■ WHAT YOU HAVE TO DO:
Output every line of the records as a JSON list of strings, one string per line, leaving out blank lines.

** start RECORDS **

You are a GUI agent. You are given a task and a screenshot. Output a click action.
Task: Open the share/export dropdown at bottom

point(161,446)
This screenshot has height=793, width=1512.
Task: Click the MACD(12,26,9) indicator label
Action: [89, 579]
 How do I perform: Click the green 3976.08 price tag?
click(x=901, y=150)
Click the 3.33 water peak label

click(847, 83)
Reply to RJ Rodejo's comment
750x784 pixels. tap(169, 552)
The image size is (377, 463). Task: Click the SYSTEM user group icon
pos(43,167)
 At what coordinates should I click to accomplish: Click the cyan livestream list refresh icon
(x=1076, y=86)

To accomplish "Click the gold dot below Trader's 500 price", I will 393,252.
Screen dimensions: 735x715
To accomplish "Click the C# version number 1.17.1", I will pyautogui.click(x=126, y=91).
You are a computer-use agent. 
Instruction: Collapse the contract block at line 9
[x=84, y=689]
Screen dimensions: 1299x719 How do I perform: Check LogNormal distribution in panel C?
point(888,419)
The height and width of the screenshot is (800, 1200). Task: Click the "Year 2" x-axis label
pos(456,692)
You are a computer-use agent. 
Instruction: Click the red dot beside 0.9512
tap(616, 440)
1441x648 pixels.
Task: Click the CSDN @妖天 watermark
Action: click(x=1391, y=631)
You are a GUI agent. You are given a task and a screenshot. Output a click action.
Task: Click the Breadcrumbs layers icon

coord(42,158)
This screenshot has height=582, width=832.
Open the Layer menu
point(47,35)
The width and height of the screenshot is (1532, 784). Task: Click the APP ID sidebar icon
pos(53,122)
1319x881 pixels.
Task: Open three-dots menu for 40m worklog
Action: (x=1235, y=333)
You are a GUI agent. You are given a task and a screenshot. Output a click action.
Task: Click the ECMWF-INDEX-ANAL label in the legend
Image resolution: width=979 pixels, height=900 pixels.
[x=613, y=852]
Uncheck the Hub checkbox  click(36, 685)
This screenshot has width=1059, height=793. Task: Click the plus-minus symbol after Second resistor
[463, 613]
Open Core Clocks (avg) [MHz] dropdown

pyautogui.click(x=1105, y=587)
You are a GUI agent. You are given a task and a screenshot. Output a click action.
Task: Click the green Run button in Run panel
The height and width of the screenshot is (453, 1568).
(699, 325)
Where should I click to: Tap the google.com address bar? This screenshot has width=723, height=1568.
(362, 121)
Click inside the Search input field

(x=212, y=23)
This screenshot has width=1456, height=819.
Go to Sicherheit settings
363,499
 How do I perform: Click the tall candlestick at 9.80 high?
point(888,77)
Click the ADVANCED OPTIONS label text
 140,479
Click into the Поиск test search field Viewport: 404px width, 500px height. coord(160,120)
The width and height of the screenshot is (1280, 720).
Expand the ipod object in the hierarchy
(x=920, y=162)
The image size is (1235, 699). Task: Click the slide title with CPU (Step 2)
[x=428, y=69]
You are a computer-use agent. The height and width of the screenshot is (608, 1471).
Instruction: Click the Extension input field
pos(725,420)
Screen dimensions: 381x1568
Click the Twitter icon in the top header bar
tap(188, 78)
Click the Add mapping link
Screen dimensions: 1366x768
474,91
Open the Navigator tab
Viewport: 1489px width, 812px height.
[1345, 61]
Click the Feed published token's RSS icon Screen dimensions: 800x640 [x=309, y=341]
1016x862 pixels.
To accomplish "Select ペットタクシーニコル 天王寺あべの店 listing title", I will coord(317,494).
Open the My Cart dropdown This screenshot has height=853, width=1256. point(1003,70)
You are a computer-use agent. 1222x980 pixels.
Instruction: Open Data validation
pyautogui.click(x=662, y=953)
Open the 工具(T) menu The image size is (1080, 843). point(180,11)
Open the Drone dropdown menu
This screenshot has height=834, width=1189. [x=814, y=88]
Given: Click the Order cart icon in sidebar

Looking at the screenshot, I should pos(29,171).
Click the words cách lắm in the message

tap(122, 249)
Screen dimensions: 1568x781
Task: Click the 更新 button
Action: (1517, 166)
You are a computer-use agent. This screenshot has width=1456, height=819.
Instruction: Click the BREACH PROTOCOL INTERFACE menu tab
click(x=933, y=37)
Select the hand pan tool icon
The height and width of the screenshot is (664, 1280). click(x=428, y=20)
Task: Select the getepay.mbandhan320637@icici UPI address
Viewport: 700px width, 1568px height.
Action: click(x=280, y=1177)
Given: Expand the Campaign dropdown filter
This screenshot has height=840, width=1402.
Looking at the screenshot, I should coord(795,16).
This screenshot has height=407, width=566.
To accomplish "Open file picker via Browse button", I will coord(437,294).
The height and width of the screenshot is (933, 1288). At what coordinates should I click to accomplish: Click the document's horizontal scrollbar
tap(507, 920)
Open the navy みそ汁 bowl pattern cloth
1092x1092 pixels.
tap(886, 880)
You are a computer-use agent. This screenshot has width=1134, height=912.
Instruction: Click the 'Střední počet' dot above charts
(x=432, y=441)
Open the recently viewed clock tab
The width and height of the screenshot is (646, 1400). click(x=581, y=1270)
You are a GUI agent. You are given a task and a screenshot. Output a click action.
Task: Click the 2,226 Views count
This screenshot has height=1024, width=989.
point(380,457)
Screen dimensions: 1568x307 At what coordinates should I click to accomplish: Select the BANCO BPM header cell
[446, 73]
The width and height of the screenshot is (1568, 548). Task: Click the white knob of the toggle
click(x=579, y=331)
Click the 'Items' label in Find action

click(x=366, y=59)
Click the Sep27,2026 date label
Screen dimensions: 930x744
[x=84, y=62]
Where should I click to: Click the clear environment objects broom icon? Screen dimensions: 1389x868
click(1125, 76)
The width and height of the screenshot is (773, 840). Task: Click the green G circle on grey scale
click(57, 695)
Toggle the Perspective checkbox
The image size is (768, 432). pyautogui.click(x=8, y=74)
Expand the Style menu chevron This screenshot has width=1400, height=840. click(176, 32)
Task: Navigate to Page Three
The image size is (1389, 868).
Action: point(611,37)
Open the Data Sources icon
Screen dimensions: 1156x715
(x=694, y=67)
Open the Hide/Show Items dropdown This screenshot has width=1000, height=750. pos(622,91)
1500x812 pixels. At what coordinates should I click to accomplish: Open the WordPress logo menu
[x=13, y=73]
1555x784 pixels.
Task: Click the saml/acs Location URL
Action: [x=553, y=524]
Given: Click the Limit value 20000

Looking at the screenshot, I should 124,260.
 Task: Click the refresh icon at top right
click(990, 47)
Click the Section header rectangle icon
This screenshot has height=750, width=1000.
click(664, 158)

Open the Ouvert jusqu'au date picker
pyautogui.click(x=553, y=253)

** end RECORDS **

■ RESPONSE FOR THIS EXERCISE:
[
  "You are a GUI agent. You are given a task and a screenshot. Output a click action.",
  "Task: Open the share/export dropdown at bottom",
  "point(161,446)",
  "This screenshot has height=793, width=1512.",
  "Task: Click the MACD(12,26,9) indicator label",
  "Action: [89, 579]",
  " How do I perform: Click the green 3976.08 price tag?",
  "click(x=901, y=150)",
  "Click the 3.33 water peak label",
  "click(847, 83)",
  "Reply to RJ Rodejo's comment",
  "750x784 pixels. tap(169, 552)",
  "The image size is (377, 463). Task: Click the SYSTEM user group icon",
  "pos(43,167)",
  " At what coordinates should I click to accomplish: Click the cyan livestream list refresh icon",
  "(x=1076, y=86)",
  "To accomplish \"Click the gold dot below Trader's 500 price\", I will 393,252.",
  "Screen dimensions: 735x715",
  "To accomplish \"Click the C# version number 1.17.1\", I will pyautogui.click(x=126, y=91).",
  "You are a computer-use agent. ",
  "Instruction: Collapse the contract block at line 9",
  "[x=84, y=689]",
  "Screen dimensions: 1299x719 How do I perform: Check LogNormal distribution in panel C?",
  "point(888,419)",
  "The height and width of the screenshot is (800, 1200). Task: Click the \"Year 2\" x-axis label",
  "pos(456,692)",
  "You are a computer-use agent. ",
  "Instruction: Click the red dot beside 0.9512",
  "tap(616, 440)",
  "1441x648 pixels.",
  "Task: Click the CSDN @妖天 watermark",
  "Action: click(x=1391, y=631)",
  "You are a GUI agent. You are given a task and a screenshot. Output a click action.",
  "Task: Click the Breadcrumbs layers icon",
  "coord(42,158)",
  "This screenshot has height=582, width=832.",
  "Open the Layer menu",
  "point(47,35)",
  "The width and height of the screenshot is (1532, 784). Task: Click the APP ID sidebar icon",
  "pos(53,122)",
  "1319x881 pixels.",
  "Task: Open three-dots menu for 40m worklog",
  "Action: (x=1235, y=333)",
  "You are a GUI agent. You are given a task and a screenshot. Output a click action.",
  "Task: Click the ECMWF-INDEX-ANAL label in the legend",
  "Image resolution: width=979 pixels, height=900 pixels.",
  "[x=613, y=852]",
  "Uncheck the Hub checkbox  click(36, 685)",
  "This screenshot has width=1059, height=793. Task: Click the plus-minus symbol after Second resistor",
  "[463, 613]",
  "Open Core Clocks (avg) [MHz] dropdown",
  "pyautogui.click(x=1105, y=587)",
  "You are a GUI agent. You are given a task and a screenshot. Output a click action.",
  "Task: Click the green Run button in Run panel",
  "The height and width of the screenshot is (453, 1568).",
  "(699, 325)",
  "Where should I click to: Tap the google.com address bar? This screenshot has width=723, height=1568.",
  "(362, 121)",
  "Click inside the Search input field",
  "(x=212, y=23)",
  "This screenshot has width=1456, height=819.",
  "Go to Sicherheit settings",
  "363,499",
  " How do I perform: Click the tall candlestick at 9.80 high?",
  "point(888,77)",
  "Click the ADVANCED OPTIONS label text",
  " 140,479",
  "Click into the Поиск test search field Viewport: 404px width, 500px height. coord(160,120)",
  "The width and height of the screenshot is (1280, 720).",
  "Expand the ipod object in the hierarchy",
  "(x=920, y=162)",
  "The image size is (1235, 699). Task: Click the slide title with CPU (Step 2)",
  "[x=428, y=69]",
  "You are a computer-use agent. The height and width of the screenshot is (608, 1471).",
  "Instruction: Click the Extension input field",
  "pos(725,420)",
  "Screen dimensions: 381x1568",
  "Click the Twitter icon in the top header bar",
  "tap(188, 78)",
  "Click the Add mapping link",
  "Screen dimensions: 1366x768",
  "474,91",
  "Open the Navigator tab",
  "Viewport: 1489px width, 812px height.",
  "[1345, 61]",
  "Click the Feed published token's RSS icon Screen dimensions: 800x640 [x=309, y=341]",
  "1016x862 pixels.",
  "To accomplish \"Select ペットタクシーニコル 天王寺あべの店 listing title\", I will coord(317,494).",
  "Open the My Cart dropdown This screenshot has height=853, width=1256. point(1003,70)",
  "You are a computer-use agent. 1222x980 pixels.",
  "Instruction: Open Data validation",
  "pyautogui.click(x=662, y=953)",
  "Open the 工具(T) menu The image size is (1080, 843). point(180,11)",
  "Open the Drone dropdown menu",
  "This screenshot has height=834, width=1189. [x=814, y=88]",
  "Given: Click the Order cart icon in sidebar",
  "Looking at the screenshot, I should pos(29,171).",
  "Click the words cách lắm in the message",
  "tap(122, 249)",
  "Screen dimensions: 1568x781",
  "Task: Click the 更新 button",
  "Action: (1517, 166)",
  "You are a computer-use agent. This screenshot has width=1456, height=819.",
  "Instruction: Click the BREACH PROTOCOL INTERFACE menu tab",
  "click(x=933, y=37)",
  "Select the hand pan tool icon",
  "The height and width of the screenshot is (664, 1280). click(x=428, y=20)",
  "Task: Select the getepay.mbandhan320637@icici UPI address",
  "Viewport: 700px width, 1568px height.",
  "Action: click(x=280, y=1177)",
  "Given: Expand the Campaign dropdown filter",
  "This screenshot has height=840, width=1402.",
  "Looking at the screenshot, I should coord(795,16).",
  "This screenshot has height=407, width=566.",
  "To accomplish \"Open file picker via Browse button\", I will coord(437,294).",
  "The height and width of the screenshot is (933, 1288). At what coordinates should I click to accomplish: Click the document's horizontal scrollbar",
  "tap(507, 920)",
  "Open the navy みそ汁 bowl pattern cloth",
  "1092x1092 pixels.",
  "tap(886, 880)",
  "You are a computer-use agent. This screenshot has width=1134, height=912.",
  "Instruction: Click the 'Střední počet' dot above charts",
  "(x=432, y=441)",
  "Open the recently viewed clock tab",
  "The width and height of the screenshot is (646, 1400). click(x=581, y=1270)",
  "You are a GUI agent. You are given a task and a screenshot. Output a click action.",
  "Task: Click the 2,226 Views count",
  "This screenshot has height=1024, width=989.",
  "point(380,457)",
  "Screen dimensions: 1568x307 At what coordinates should I click to accomplish: Select the BANCO BPM header cell",
  "[446, 73]",
  "The width and height of the screenshot is (1568, 548). Task: Click the white knob of the toggle",
  "click(x=579, y=331)",
  "Click the 'Items' label in Find action",
  "click(x=366, y=59)",
  "Click the Sep27,2026 date label",
  "Screen dimensions: 930x744",
  "[x=84, y=62]",
  "Where should I click to: Click the clear environment objects broom icon? Screen dimensions: 1389x868",
  "click(1125, 76)",
  "The width and height of the screenshot is (773, 840). Task: Click the green G circle on grey scale",
  "click(57, 695)",
  "Toggle the Perspective checkbox",
  "The image size is (768, 432). pyautogui.click(x=8, y=74)",
  "Expand the Style menu chevron This screenshot has width=1400, height=840. click(176, 32)",
  "Task: Navigate to Page Three",
  "The image size is (1389, 868).",
  "Action: point(611,37)",
  "Open the Data Sources icon",
  "Screen dimensions: 1156x715",
  "(x=694, y=67)",
  "Open the Hide/Show Items dropdown This screenshot has width=1000, height=750. pos(622,91)",
  "1500x812 pixels. At what coordinates should I click to accomplish: Open the WordPress logo menu",
  "[x=13, y=73]",
  "1555x784 pixels.",
  "Task: Click the saml/acs Location URL",
  "Action: [x=553, y=524]",
  "Given: Click the Limit value 20000",
  "Looking at the screenshot, I should 124,260.",
  " Task: Click the refresh icon at top right",
  "click(990, 47)",
  "Click the Section header rectangle icon",
  "This screenshot has height=750, width=1000.",
  "click(664, 158)",
  "Open the Ouvert jusqu'au date picker",
  "pyautogui.click(x=553, y=253)"
]